The MetricRegistry will contain a MetricQueryService, which acts like an unscheduled reporter.
The service is a separate actor that creates and returns a Key-Value representation of the entire metric space when queried.

The keys represent the name of the metric; formatted according to the following scope format strings:

metrics.scope.jm	0:<user_scope>.<name>
metrics.scope.tm	1:<tm_id>:<user_scope>.<name>
metrics.scope.jm.job	2:<job_id>:<user_scope>.<name>
metrics.scope.tm.job	2:<job_id>:<user_scope>.<name>
metrics.scope.tm.task	3:<job_id>:<task_id>:<subtask_index>:<user_scope>.<name>
metrics.scope.tm.operator	4:<job_id>:<task_id>:<subtask_index>:<operator_name>:<user_scope>.<name>

The initial number serves as a category for the WebInterface, and allows for faster handling as we don't have to parse the entire string before deciding what category it belongs to.
0 = JobManager
1 = TaskManager
2 = Job
3 = Task
4 = Operator

The scope generation will be hard-coded into the separate metric groups, as ScopeFormats are a bit overkill for this. The created scopes are cached to avoid frequent re-computation.

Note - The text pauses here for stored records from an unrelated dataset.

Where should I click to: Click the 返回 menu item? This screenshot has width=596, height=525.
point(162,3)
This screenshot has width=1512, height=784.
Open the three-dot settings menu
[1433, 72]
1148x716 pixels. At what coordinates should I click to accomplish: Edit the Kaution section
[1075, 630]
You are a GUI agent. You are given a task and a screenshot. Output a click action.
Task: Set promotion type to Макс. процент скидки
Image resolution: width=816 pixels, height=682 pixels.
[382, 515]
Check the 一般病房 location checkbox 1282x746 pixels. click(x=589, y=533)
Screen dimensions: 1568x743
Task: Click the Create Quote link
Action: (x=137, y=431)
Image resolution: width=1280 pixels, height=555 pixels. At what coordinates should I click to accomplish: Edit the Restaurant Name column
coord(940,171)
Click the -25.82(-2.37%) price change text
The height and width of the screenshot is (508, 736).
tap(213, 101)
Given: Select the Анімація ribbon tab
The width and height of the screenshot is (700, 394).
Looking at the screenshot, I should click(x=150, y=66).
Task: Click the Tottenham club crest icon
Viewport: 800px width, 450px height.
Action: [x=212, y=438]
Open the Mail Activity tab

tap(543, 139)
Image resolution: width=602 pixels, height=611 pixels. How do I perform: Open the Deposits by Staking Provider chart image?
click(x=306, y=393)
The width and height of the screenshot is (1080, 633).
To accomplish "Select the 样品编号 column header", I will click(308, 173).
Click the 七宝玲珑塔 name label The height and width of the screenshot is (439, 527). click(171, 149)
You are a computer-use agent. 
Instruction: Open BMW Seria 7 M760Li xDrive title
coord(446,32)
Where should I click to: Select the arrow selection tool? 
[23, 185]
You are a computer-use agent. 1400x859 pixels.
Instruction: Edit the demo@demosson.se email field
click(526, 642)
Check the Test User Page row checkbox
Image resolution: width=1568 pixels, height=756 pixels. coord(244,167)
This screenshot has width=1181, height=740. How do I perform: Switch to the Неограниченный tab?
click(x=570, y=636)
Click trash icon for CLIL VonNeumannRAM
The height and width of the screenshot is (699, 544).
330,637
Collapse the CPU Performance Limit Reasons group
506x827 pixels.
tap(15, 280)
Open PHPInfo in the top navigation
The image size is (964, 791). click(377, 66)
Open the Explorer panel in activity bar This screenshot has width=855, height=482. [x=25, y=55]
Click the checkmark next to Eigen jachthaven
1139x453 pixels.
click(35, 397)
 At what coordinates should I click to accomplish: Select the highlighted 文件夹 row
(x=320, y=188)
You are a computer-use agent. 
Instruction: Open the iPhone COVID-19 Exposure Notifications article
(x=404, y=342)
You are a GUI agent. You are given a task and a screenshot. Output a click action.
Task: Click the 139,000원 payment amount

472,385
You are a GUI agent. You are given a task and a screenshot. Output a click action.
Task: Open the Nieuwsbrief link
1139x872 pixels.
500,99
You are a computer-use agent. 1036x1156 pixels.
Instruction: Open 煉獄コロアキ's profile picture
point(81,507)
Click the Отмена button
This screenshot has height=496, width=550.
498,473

The Value is the value returned by the metric or a method of the given metric (as Histograms expose multiple methods).

The Key-Value pairs can be stored in simple list-like data structure like an Object array.

Transfer to the WebInterface

With the "upcoming" separation of JobManager and WebInterface the transfer of TaskManager metrics should not be done completely through the JobManager, thus the TaskManagers should communicate directly with the WebInterface.

As there aren't any details as to how the separation will work, specifically whether a TaskManager -> WebInterface heartbeat will exist, i will assume that there is no message that we can piggyback on.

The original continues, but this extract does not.